The moon upon his forehead burned. Somehow, he must find a way to conquer all these enemies and return his people to the Hallow Hills. Legend promised that he could do so only with fire. Yet he possessed no fire and no knowledge of fire, no notion of where the magical, mystical stuff could be found – not even the goddess’s word on where to begin.

Now, he is tasked with the duty of leading the young band of warriors to the ocean to partake in a dance to court for a mate:

“Tonight is Summer’s Eve,” he [Aljan] cried. “The morrow will be Solstice Day. Before first light, as is the Law, all unpaired warriors must depart the Vale for the Summer Sea, there to dance court and seek our mates.”

Before he takes his fellow warriors to the Summer Sea he is challenged by his father, Korr, who wishes for him to reconsider his decision to court the warrior Tek. Disregarding his father’s displeasure at his choice, he and his band set-off for the shore that is steeped-in ancient tradition involving the princess Halla, who sought the help of the herons while fleeing from the wyverns in ages past. Aljan is, greeted by the Windriders and their leader, Tlat, and welcomed along the shore. While everything seems to be at peace, gloom waits on the horizon and disaster strikes. The unicorns, believing the wingcats won’t fly-down from The Gryphon Mountains, are attacked. And while Aljan orders his herd to race into the safety of the mangroves he is overwhelmed by the group of young gryphons who wish for his death. Battered and demoralized by the wingcats, Aljan is swept out to sea to a distant shore. With little to no memory of his friends, his family, his home or even his own identity, he enters into a strange land with an even stranger crisis gripping it.
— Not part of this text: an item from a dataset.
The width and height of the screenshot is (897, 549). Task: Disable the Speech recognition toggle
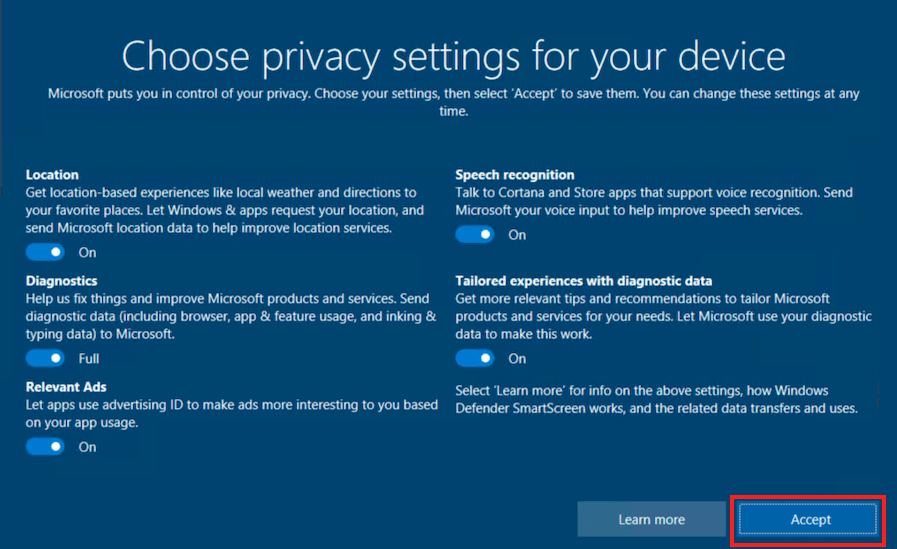pos(475,234)
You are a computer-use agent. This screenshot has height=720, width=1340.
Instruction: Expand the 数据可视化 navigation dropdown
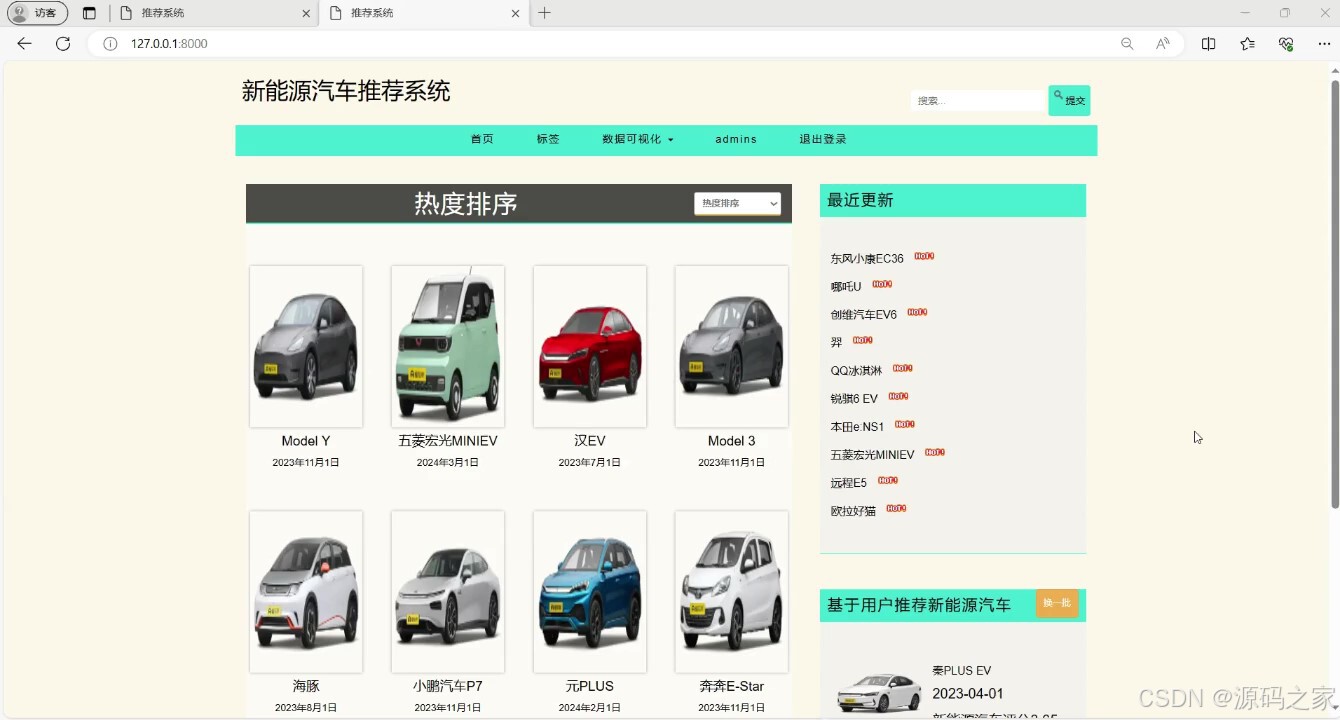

Meanwhile, with the loss of their battle-prince the king, Korr, begins to mentally slip and ushers-in a flurry of events that could cause the demise of the entire herd. The Law is cast aside to be replaced by Korr’s manic dictatorship, winter is setting-in, food is becoming scarce and anyone who dares challenge the king’s rulership is severely punished. Placed at the center of this chaos, Tek is blamed for the loss of the prince by Korr and is in danger of being killed. Unbeknownst to the rest of the herd or even herself, she carries a secret that could topple Korr’s dictatorship.

While the herd is being threatened, Aljan enters into a society ruled by humans (called “two-legs” by the unicorns) who come to worship him as the Dai’chon or Tai-shan, a sacred deity with his own harem of selected mares. Freedom relinquished for luxury but ultimately for something dark and sinister in nature. Before Aljan (or Tai-shan) realizes this, he escapes his enclosure above the city and goes amongst the populace, discovering the oppressive hegemony that viscously rules over the lower populace. Amongst the peasantry, he comes amongst a gelded work-horse pulling a cart of goods through the street and is deeply disturbed that his luxury results in so much suffering:

“Of course, my lord,” the other [the gelding] was murmuring, “the burdens of gelded commoners need not concern you, dwelling so far above us as ye do, First Stallion to your own sacred broodmares in a stable of the chon…”

Aljan also comes at odds with the city’s ruler, the chon, that by his rebellion causes his near death and the harm of the populace he had sought to help. All the while he struggles to remember his own identity, while challenging the very society itself. Then the whispers of the memory of his former life creep into his consciousness. All he remembers is that he is the Firebringer and he must discover how to create it.

Darker in tone and emotionally-powerful, Pierce manages to create a novel that chiefly reads like a dystopian fiction rather than a high fantasy. Her literary background (Master of Arts in English Literature and Creative Writing) bled-through the pages with undertones of Marxism, Post-Colonialism and masterful creative style that will keep one soaring through the pages.